Douglas reiterated that point later Saturday afternoon. If everyone stays home, there is a better chance of containment. His primary concern is protecting the elderly and those with underlying health issues.

"We have to slow the spread," Douglas said.

Because there are a limited number of test kits in the state, health officials are only testing those who show symptoms of the virus. However, whether someone with COVID-19 is tested or not, the course of treatment would remain the same, Douglas said. That treatment would involve addressing the symptoms, which are similar to the flu, coughing and fever.

School superintendents from throughout Graham County are meeting with health officials Sunday to discuss the possibility of extending spring break, he said.

On Saturday, Emily Rhinehart was among the parents whose children are now under quarantine.

All three of Rhinehart's children attend PUSD schools, and while one of them was specifically flagged by the district to quarantine until March 25, she has opted to keep all her kids home as a precautionary measure to ensure the coronavirus does not spread.

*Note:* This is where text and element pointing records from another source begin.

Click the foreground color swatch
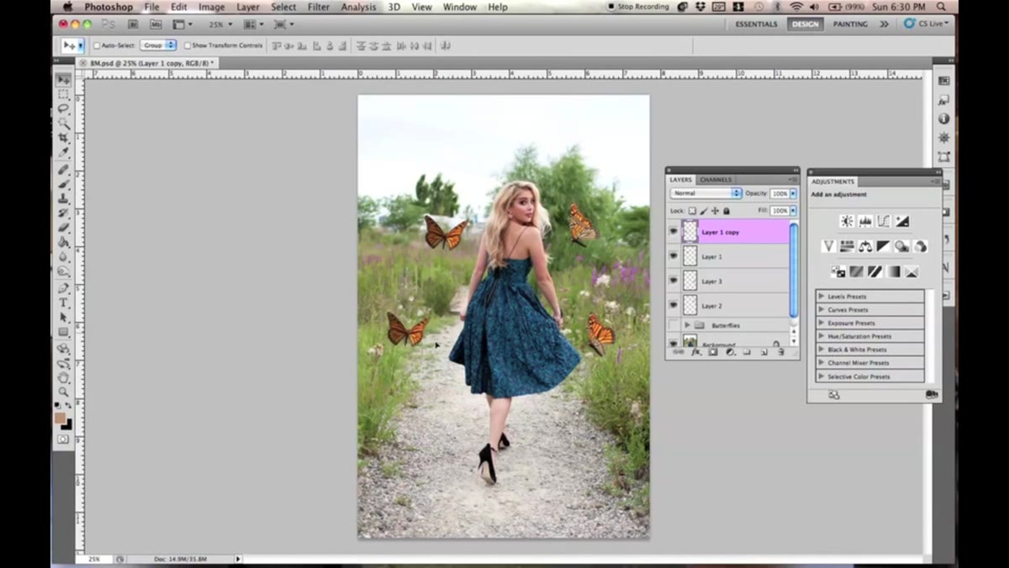60,418
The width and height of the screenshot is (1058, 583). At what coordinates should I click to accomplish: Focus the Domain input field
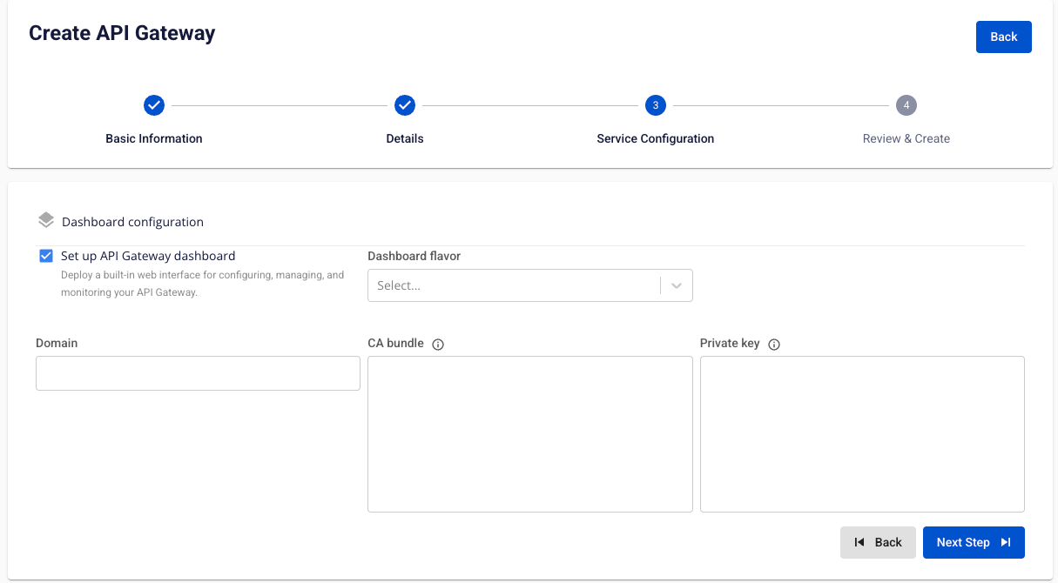point(198,373)
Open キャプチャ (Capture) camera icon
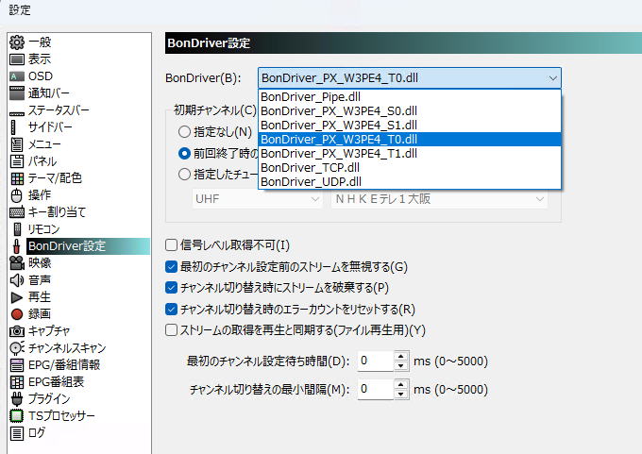The image size is (642, 454). (x=16, y=330)

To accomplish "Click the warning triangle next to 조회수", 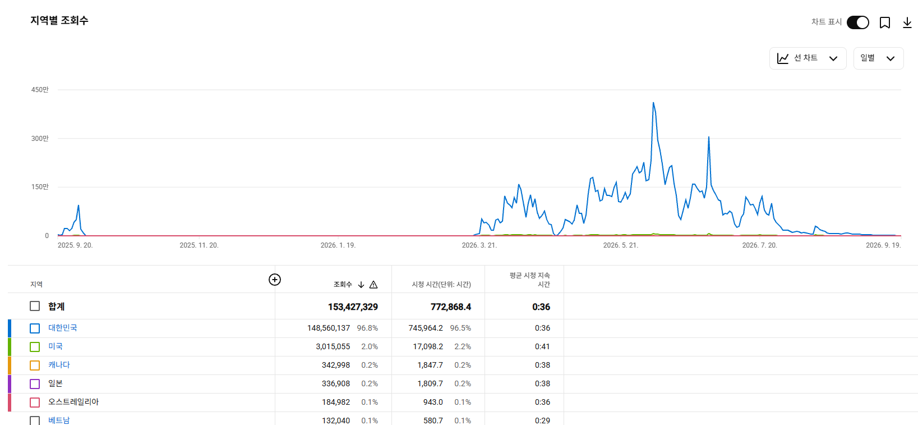I will (373, 285).
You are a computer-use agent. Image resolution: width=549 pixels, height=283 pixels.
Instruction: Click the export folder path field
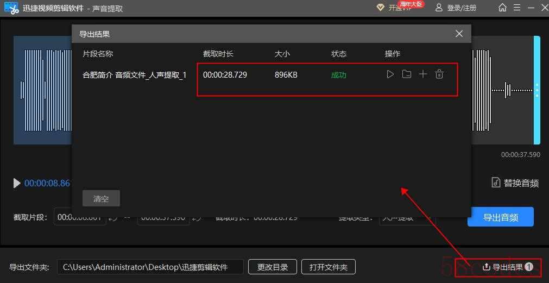tap(150, 267)
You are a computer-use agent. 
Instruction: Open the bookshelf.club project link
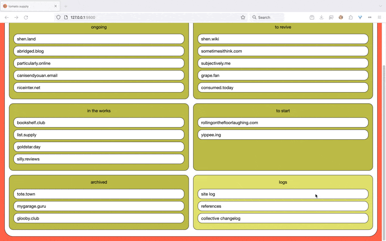(x=99, y=123)
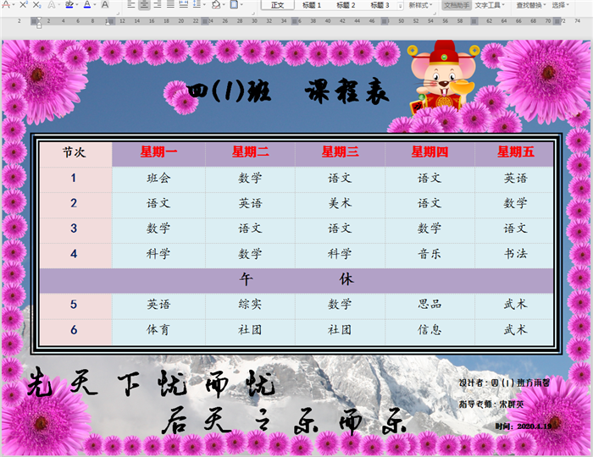
Task: Click the shading fill bucket icon
Action: pos(217,5)
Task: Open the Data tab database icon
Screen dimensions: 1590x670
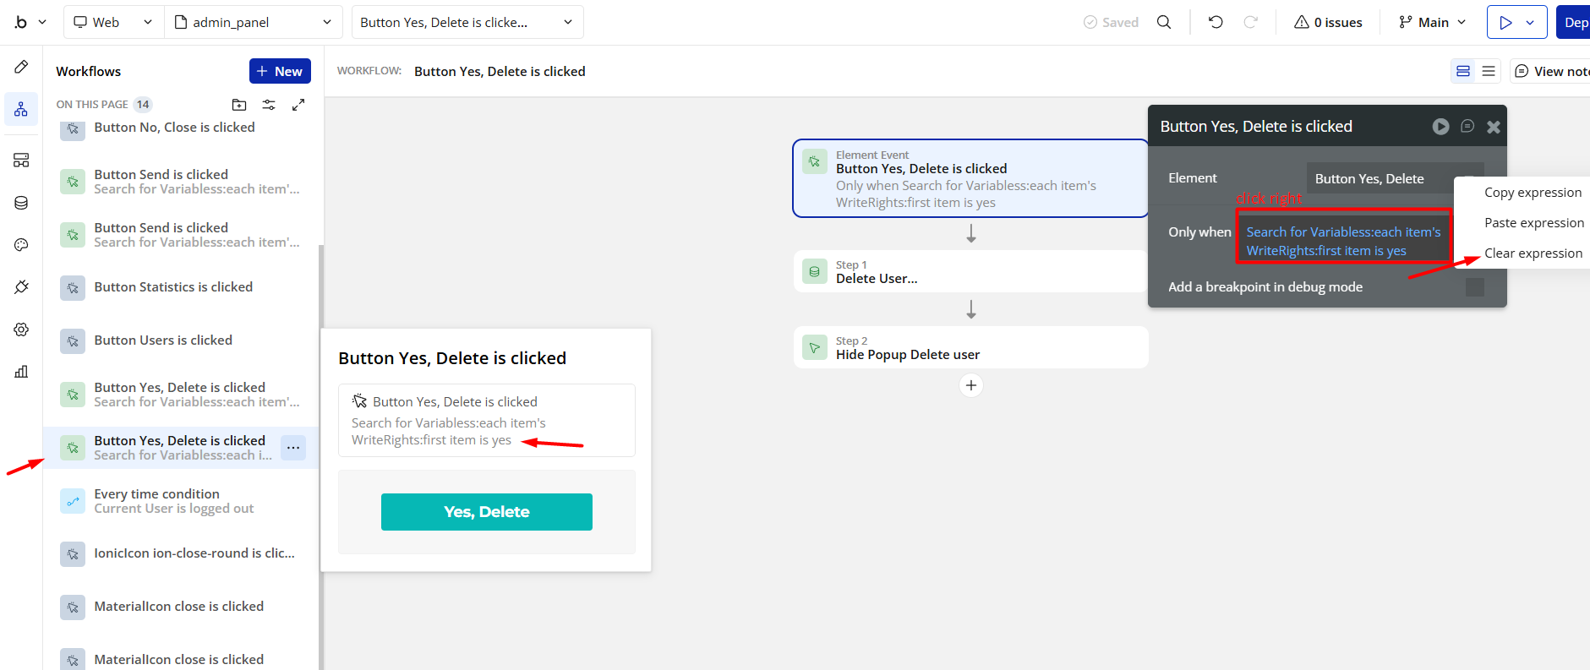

“It’s just that it’s really hard to single out each child, clean common areas and isolate as much as you can. Have them hang out in their bedrooms? But I mean you can’t do that for two weeks," Rhinehart said. "It’s just not ideal. So for me it’s just basic hygiene with washing hands and making sure everyone is keeping their hands clean and we’re bleaching surfaces and we have diffusers running.”

Rhinehart said she intends to keep all of her kids home. Her children are older so entertaining them will not be too difficult. They'll play games, read books and watch television.

As long as none of her kids are showing symptoms, Rhinehart said she is only keeping them in the house and not separated from each other. Daily chores for the children will include mopping floors and cleaning surfaces. If one of the children has a fever, however, Rhinehart said that she will separate her household into sick and not sick halves. 

“I feel like we all need to just practice cleanliness and sanitation,” said Rhinehart.

“It (the quarantine) hasn’t affected me. I think the paranoia is a factor in the adult portion of it. Worried that you’re going to be exposed, and fear of the unknown. Because it’s new and kind of widespread," Rhinehart said. "But it hasn’t affected me, I’m still going to go to work, I’m still going to live my life. I’m going to do everything that I can like normal. Keep my house clean, keep the kids clean, wash my hands and don’t touch my face.”

Rhinehart said she doesn't have to work if she feels as if she has been exposed and that gives her comfort – knowing she will not lose her job.